━━━ SOURCE DATA

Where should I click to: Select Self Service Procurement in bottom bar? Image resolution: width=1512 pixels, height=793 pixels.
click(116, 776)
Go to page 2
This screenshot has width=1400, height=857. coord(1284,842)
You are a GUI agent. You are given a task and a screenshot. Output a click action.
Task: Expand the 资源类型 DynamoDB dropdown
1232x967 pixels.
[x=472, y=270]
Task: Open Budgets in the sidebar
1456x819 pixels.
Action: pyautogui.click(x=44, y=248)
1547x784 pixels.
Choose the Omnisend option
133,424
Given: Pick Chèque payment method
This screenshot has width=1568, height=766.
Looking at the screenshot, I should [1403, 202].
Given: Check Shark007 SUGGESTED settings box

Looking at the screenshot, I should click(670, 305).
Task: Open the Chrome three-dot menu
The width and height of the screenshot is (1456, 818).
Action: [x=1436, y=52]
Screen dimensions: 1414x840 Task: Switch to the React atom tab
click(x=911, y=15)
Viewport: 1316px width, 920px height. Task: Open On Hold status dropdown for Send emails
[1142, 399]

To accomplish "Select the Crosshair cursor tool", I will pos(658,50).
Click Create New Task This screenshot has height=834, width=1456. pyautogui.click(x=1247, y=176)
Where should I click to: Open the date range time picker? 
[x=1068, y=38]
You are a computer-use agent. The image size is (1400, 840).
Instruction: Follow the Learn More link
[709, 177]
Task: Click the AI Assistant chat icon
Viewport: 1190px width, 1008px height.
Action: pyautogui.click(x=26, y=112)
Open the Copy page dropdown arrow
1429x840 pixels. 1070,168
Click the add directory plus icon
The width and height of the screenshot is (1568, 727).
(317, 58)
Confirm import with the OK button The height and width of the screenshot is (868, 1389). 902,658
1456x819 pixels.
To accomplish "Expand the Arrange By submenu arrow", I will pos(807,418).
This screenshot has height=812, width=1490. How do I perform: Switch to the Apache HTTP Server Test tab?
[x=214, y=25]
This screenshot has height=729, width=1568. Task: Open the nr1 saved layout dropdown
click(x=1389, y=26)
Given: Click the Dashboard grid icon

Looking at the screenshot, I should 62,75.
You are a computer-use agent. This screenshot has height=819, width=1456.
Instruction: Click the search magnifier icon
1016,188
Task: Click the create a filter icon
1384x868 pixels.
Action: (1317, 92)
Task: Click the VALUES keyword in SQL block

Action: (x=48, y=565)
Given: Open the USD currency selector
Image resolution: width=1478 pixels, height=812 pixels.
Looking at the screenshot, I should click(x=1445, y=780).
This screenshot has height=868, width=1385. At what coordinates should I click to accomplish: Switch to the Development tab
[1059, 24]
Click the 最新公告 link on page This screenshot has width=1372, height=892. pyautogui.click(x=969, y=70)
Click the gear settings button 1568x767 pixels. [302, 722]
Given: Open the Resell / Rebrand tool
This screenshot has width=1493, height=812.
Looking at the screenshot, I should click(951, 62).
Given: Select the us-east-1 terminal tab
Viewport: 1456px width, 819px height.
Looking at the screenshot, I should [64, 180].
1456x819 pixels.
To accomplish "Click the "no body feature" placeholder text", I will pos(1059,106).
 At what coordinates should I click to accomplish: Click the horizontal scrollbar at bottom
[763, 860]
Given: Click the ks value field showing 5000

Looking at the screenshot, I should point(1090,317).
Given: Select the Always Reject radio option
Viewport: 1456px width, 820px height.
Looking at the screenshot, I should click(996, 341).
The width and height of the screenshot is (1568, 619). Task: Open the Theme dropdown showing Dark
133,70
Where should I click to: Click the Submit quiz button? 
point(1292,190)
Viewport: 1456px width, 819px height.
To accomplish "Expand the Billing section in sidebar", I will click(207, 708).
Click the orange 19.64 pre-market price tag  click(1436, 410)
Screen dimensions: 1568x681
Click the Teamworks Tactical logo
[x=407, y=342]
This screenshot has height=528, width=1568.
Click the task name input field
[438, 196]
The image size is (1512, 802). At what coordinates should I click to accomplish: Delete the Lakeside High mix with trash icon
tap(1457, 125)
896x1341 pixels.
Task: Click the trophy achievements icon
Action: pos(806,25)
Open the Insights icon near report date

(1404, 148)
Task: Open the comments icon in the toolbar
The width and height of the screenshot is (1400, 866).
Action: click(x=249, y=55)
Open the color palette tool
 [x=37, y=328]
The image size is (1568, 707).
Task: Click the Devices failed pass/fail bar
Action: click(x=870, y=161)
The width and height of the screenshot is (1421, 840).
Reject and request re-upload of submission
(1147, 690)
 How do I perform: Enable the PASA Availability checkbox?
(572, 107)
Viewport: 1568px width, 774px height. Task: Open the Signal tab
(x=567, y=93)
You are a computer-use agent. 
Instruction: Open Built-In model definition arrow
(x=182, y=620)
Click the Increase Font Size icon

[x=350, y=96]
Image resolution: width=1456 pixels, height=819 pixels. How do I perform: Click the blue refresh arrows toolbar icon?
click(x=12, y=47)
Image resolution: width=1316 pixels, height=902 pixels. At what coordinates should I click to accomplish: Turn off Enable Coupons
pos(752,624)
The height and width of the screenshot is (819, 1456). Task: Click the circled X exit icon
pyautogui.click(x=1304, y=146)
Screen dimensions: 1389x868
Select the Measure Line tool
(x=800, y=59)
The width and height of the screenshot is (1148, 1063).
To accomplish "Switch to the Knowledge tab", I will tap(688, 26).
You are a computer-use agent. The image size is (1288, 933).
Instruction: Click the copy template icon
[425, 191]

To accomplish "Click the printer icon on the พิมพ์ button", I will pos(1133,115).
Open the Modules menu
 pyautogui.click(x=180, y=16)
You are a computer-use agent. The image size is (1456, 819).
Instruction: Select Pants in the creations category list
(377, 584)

━━━━━━

• [YOUR GOAL]
Restate the material word for word so that no line differs from the original.

• [ANSWER TO THE PROBLEM]
Where should I click to: Select Self Service Procurement in bottom bar? Image resolution: width=1512 pixels, height=793 pixels.
click(116, 776)
Go to page 2
This screenshot has width=1400, height=857. coord(1284,842)
You are a GUI agent. You are given a task and a screenshot. Output a click action.
Task: Expand the 资源类型 DynamoDB dropdown
1232x967 pixels.
[x=472, y=270]
Task: Open Budgets in the sidebar
1456x819 pixels.
Action: pyautogui.click(x=44, y=248)
1547x784 pixels.
Choose the Omnisend option
133,424
Given: Pick Chèque payment method
This screenshot has width=1568, height=766.
Looking at the screenshot, I should [1403, 202].
Given: Check Shark007 SUGGESTED settings box

Looking at the screenshot, I should click(670, 305).
Task: Open the Chrome three-dot menu
The width and height of the screenshot is (1456, 818).
Action: [x=1436, y=52]
Screen dimensions: 1414x840 Task: Switch to the React atom tab
click(x=911, y=15)
Viewport: 1316px width, 920px height. Task: Open On Hold status dropdown for Send emails
[1142, 399]

To accomplish "Select the Crosshair cursor tool", I will pos(658,50).
Click Create New Task This screenshot has height=834, width=1456. pyautogui.click(x=1247, y=176)
Where should I click to: Open the date range time picker? 
[x=1068, y=38]
You are a computer-use agent. The image size is (1400, 840).
Instruction: Follow the Learn More link
[709, 177]
Task: Click the AI Assistant chat icon
Viewport: 1190px width, 1008px height.
Action: pyautogui.click(x=26, y=112)
Open the Copy page dropdown arrow
1429x840 pixels. 1070,168
Click the add directory plus icon
The width and height of the screenshot is (1568, 727).
(317, 58)
Confirm import with the OK button The height and width of the screenshot is (868, 1389). 902,658
1456x819 pixels.
To accomplish "Expand the Arrange By submenu arrow", I will pos(807,418).
This screenshot has height=812, width=1490. How do I perform: Switch to the Apache HTTP Server Test tab?
[x=214, y=25]
This screenshot has height=729, width=1568. Task: Open the nr1 saved layout dropdown
click(x=1389, y=26)
Given: Click the Dashboard grid icon

Looking at the screenshot, I should 62,75.
You are a computer-use agent. This screenshot has height=819, width=1456.
Instruction: Click the search magnifier icon
1016,188
Task: Click the create a filter icon
1384x868 pixels.
Action: (1317, 92)
Task: Click the VALUES keyword in SQL block

Action: (x=48, y=565)
Given: Open the USD currency selector
Image resolution: width=1478 pixels, height=812 pixels.
Looking at the screenshot, I should click(x=1445, y=780).
This screenshot has height=868, width=1385. At what coordinates should I click to accomplish: Switch to the Development tab
[1059, 24]
Click the 最新公告 link on page This screenshot has width=1372, height=892. pyautogui.click(x=969, y=70)
Click the gear settings button 1568x767 pixels. [302, 722]
Given: Open the Resell / Rebrand tool
This screenshot has width=1493, height=812.
Looking at the screenshot, I should click(951, 62).
Given: Select the us-east-1 terminal tab
Viewport: 1456px width, 819px height.
Looking at the screenshot, I should [64, 180].
1456x819 pixels.
To accomplish "Click the "no body feature" placeholder text", I will pos(1059,106).
 At what coordinates should I click to accomplish: Click the horizontal scrollbar at bottom
[763, 860]
Given: Click the ks value field showing 5000

Looking at the screenshot, I should point(1090,317).
Given: Select the Always Reject radio option
Viewport: 1456px width, 820px height.
Looking at the screenshot, I should click(996, 341).
The width and height of the screenshot is (1568, 619). Task: Open the Theme dropdown showing Dark
133,70
Where should I click to: Click the Submit quiz button? 
point(1292,190)
Viewport: 1456px width, 819px height.
To accomplish "Expand the Billing section in sidebar", I will click(207, 708).
Click the orange 19.64 pre-market price tag  click(1436, 410)
Screen dimensions: 1568x681
Click the Teamworks Tactical logo
[x=407, y=342]
This screenshot has height=528, width=1568.
Click the task name input field
[438, 196]
The image size is (1512, 802). At what coordinates should I click to accomplish: Delete the Lakeside High mix with trash icon
tap(1457, 125)
896x1341 pixels.
Task: Click the trophy achievements icon
Action: pos(806,25)
Open the Insights icon near report date

(1404, 148)
Task: Open the comments icon in the toolbar
The width and height of the screenshot is (1400, 866).
Action: click(x=249, y=55)
Open the color palette tool
 [x=37, y=328]
The image size is (1568, 707).
Task: Click the Devices failed pass/fail bar
Action: click(x=870, y=161)
The width and height of the screenshot is (1421, 840).
Reject and request re-upload of submission
(1147, 690)
 How do I perform: Enable the PASA Availability checkbox?
(572, 107)
Viewport: 1568px width, 774px height. Task: Open the Signal tab
(x=567, y=93)
You are a computer-use agent. 
Instruction: Open Built-In model definition arrow
(x=182, y=620)
Click the Increase Font Size icon

[x=350, y=96]
Image resolution: width=1456 pixels, height=819 pixels. How do I perform: Click the blue refresh arrows toolbar icon?
click(x=12, y=47)
Image resolution: width=1316 pixels, height=902 pixels. At what coordinates should I click to accomplish: Turn off Enable Coupons
pos(752,624)
The height and width of the screenshot is (819, 1456). Task: Click the circled X exit icon
pyautogui.click(x=1304, y=146)
Screen dimensions: 1389x868
Select the Measure Line tool
(x=800, y=59)
The width and height of the screenshot is (1148, 1063).
To accomplish "Switch to the Knowledge tab", I will tap(688, 26).
You are a computer-use agent. The image size is (1288, 933).
Instruction: Click the copy template icon
[425, 191]

To accomplish "Click the printer icon on the พิมพ์ button", I will pos(1133,115).
Open the Modules menu
 pyautogui.click(x=180, y=16)
You are a computer-use agent. The image size is (1456, 819).
Instruction: Select Pants in the creations category list
(377, 584)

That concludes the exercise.